As a young wartime nurse, she tended to wounded soldiers in several countries. Her brother and her fiancé were killed during the war. Brittain never fully recovered from the tragic loss, and the horrors of the war are poignantly depicted in her writings.
The suffering she witnessed inspired her to become a pacifist after the war, and she was an active, dedicated member of the peace movement for the rest of her life.
Table Of ContentsVera Brittain was born in the Staffordshire town of Newcastle-under-Lyme. Her parents, Thomas and Edith Brittain, owned paper mills in the towns of Hadley and Cheddleton. The family moved to Macclesfield in the Cheshire area when Vera was 18 months of age, and they lived in Buxton, a spa town, when Vera was aged 11 to 13. At the age of 13, Vera attended St. Monica’s, a boarding school in Surrey. Against her father’s wishes, she majored in English literature at Oxford University, entering at the age of twenty.

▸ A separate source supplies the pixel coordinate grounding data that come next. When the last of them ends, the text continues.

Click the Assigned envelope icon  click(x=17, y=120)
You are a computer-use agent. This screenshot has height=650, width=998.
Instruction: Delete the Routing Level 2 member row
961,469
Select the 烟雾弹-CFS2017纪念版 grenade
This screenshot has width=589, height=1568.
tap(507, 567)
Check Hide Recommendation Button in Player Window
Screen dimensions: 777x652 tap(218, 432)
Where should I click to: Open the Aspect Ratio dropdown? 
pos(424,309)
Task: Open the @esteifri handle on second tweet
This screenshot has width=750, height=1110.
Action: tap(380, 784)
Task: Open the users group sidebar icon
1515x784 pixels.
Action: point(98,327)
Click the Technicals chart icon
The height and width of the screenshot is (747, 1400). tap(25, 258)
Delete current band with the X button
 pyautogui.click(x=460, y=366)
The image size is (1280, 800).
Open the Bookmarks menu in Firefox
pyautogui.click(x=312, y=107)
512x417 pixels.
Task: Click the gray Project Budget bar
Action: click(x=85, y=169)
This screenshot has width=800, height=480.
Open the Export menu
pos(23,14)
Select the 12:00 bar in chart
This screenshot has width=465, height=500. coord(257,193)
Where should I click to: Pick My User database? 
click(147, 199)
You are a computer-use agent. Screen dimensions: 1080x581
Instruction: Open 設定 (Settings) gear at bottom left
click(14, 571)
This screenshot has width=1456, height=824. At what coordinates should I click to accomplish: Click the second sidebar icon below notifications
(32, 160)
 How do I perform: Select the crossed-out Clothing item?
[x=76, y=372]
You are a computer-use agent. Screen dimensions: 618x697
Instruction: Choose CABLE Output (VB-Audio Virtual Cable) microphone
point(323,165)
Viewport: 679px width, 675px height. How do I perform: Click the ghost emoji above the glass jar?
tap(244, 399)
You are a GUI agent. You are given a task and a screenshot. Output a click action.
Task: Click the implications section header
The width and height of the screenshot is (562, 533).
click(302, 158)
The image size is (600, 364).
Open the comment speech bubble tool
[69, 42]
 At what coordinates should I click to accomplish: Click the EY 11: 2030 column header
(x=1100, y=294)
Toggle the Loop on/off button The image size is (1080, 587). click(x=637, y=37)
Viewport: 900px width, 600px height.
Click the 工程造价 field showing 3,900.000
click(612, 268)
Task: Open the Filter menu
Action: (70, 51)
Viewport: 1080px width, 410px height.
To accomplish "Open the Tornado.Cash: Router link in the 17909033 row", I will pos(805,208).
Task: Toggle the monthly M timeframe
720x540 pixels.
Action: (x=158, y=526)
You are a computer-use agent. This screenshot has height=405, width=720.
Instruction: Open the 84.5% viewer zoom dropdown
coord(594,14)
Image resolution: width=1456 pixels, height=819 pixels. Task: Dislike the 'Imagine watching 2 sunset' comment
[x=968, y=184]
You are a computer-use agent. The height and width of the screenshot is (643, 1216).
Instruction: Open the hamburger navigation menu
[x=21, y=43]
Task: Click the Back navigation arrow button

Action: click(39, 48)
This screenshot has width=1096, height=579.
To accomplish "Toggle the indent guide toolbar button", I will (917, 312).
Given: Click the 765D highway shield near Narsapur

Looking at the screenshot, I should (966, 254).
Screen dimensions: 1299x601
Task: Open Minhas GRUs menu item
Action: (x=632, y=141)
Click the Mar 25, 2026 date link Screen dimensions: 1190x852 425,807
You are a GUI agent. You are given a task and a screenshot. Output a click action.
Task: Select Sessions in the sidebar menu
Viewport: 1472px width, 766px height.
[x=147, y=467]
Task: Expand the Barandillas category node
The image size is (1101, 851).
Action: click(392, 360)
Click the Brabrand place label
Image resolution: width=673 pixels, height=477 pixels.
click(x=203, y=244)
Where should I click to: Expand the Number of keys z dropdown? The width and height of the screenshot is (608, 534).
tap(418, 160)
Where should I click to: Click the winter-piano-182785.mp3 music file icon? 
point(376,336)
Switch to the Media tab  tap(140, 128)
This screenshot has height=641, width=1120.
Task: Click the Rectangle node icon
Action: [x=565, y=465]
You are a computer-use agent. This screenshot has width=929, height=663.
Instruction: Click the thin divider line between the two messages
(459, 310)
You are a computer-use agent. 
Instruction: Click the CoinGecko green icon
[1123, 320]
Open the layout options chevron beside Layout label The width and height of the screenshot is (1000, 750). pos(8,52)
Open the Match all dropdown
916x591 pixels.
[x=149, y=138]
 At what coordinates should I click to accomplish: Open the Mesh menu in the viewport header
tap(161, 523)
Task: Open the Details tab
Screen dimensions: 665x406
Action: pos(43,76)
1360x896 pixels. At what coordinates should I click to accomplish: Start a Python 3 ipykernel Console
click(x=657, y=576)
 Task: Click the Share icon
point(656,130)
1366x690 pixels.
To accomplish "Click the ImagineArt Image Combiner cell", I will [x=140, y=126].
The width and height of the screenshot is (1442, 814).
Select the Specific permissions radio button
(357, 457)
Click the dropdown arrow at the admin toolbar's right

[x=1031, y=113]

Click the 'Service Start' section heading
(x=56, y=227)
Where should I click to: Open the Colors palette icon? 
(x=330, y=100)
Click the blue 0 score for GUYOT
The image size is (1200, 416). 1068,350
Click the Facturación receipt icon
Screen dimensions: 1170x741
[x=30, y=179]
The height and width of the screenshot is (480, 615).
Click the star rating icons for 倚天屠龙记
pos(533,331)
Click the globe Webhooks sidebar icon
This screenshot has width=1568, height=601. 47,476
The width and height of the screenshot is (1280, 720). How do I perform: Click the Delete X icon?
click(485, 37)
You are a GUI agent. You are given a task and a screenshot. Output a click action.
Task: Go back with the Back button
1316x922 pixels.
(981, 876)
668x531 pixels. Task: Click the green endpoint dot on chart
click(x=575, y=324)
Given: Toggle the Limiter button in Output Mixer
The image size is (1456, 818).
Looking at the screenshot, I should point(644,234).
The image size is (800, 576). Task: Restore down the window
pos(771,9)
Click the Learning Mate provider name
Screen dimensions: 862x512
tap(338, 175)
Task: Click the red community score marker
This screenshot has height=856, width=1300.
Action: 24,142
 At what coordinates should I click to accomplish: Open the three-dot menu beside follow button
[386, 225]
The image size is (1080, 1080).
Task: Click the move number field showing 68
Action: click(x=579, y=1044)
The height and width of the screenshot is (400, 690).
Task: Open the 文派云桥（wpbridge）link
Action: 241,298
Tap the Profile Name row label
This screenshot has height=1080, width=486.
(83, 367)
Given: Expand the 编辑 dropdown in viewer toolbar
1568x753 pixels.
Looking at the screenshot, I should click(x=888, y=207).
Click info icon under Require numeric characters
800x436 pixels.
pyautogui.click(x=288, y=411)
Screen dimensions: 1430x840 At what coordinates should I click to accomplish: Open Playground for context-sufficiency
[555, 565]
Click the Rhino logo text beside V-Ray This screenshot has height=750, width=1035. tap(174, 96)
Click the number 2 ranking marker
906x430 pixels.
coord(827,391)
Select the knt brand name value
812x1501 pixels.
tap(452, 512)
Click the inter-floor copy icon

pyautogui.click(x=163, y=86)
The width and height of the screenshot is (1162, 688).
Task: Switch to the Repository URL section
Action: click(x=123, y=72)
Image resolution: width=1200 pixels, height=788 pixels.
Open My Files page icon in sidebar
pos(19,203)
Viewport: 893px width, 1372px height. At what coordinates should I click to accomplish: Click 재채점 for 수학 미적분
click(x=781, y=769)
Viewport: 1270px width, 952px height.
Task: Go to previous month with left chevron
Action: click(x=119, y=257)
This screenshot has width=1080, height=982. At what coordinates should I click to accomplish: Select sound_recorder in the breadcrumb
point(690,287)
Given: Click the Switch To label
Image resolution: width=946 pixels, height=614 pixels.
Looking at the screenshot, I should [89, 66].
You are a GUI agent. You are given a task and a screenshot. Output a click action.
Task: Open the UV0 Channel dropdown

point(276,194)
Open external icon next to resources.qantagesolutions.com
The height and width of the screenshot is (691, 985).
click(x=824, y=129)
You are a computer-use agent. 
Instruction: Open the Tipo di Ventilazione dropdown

While she was an Oxford student in 1915, the university granted her leave to serve as a nurse for those wounded in the war. She was one of the first female students to be granted this type of leave. Serving as a Voluntary Aid Detachment nurse, she cared for soldiers in Buxton and London before being sent to tend to the wounded in Malta and France. Brittain’s fiance, Roland Leighton, was tragically killed shortly before Christmas in 1915. While repairing barbed wire in a no-man’s land late one night, he was shot by a German sniper. Vera’s brother, Edward, was killed in action while serving in Italy in the summer of 1918. Her brother’s close friends, Geoffrey Thurlow and Victor Richardson, also lost their lives during the war. These losses profoundly impacted Brittain, and she would eventually use writing as a vehicle to express her pain. In a 1916 letter to Edward, Vera wrote, “If the war spares me, it will be my one aim to immortalise in a book the story of us four.” She would go on to do just that, and the book, Testament of Youth, became a British classic. . . . . . . . . .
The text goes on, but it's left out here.